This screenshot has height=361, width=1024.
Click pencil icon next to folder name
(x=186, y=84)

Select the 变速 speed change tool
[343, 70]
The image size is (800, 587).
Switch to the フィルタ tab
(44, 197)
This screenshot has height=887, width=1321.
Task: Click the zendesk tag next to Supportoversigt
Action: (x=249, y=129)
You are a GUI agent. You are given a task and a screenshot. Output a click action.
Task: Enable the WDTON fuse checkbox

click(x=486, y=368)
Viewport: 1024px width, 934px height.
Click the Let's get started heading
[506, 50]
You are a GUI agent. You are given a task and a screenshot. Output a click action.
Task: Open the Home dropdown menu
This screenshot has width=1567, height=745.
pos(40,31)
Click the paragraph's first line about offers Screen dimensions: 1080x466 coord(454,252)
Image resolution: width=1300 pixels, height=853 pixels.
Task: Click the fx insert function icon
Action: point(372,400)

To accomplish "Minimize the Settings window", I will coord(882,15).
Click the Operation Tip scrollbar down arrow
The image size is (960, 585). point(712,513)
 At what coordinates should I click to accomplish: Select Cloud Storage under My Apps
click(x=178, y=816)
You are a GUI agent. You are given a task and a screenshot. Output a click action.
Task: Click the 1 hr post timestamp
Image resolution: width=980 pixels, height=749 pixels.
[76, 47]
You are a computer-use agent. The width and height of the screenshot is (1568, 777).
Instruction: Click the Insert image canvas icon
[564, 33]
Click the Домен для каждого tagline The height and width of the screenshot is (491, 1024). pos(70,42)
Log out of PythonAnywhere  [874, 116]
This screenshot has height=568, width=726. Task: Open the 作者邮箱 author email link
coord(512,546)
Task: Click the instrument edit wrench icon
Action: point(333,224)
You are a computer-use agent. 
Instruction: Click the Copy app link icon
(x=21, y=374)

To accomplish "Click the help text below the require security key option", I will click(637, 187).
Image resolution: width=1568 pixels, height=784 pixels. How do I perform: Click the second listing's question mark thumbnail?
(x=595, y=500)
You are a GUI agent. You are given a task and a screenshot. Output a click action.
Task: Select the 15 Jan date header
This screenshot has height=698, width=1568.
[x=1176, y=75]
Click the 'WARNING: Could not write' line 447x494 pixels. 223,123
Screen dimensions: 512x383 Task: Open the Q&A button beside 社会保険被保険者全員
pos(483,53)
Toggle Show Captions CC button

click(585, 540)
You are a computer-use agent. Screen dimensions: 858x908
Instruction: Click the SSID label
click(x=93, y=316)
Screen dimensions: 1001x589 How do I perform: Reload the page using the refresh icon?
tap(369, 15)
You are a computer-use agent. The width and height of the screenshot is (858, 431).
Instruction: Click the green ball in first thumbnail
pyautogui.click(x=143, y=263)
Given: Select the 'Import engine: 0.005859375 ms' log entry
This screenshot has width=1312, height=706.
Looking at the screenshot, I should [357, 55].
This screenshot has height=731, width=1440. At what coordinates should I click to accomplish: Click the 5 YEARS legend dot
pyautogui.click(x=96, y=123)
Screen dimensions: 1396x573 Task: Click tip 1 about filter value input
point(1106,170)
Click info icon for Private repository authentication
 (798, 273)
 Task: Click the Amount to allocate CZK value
-------------------------
_TASK STATEMENT_
In the entries above, find each line with "will" and copy it.

_YOUR SOLUTION_
To accomplish "Minimize the Settings window", I will coord(882,15).
To accomplish "Click the help text below the require security key option", I will click(637, 187).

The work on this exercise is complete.